§ **Task goal**: Return the records from the line with "The height and" to the line with "Select iShowU Audio Capture input device", copied unchanged and with nothing else.

§ **Material provided**:

— BEGIN —

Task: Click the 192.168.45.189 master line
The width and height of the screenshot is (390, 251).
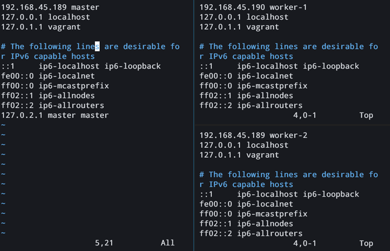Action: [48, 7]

— END —
— BEGIN —

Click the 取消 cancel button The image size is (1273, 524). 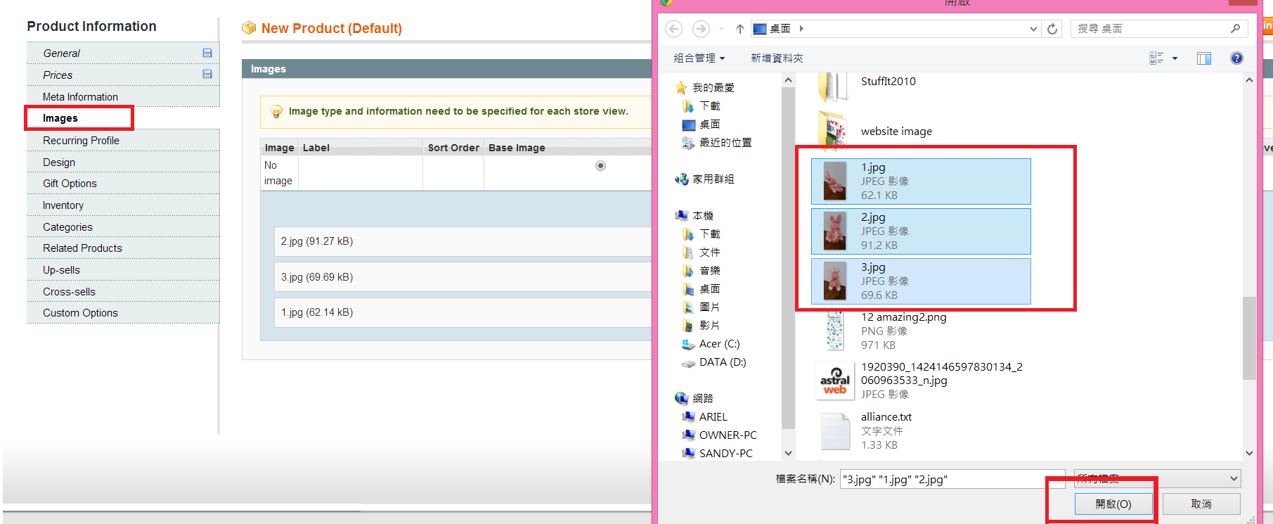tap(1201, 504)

— END —
— BEGIN —

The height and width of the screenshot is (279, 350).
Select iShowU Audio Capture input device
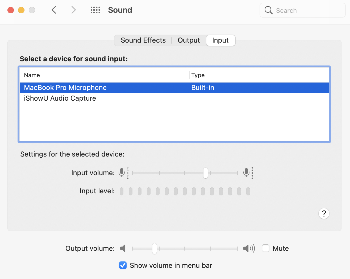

— END —

§ **Answer below**:
The height and width of the screenshot is (279, 350).
Select iShowU Audio Capture input device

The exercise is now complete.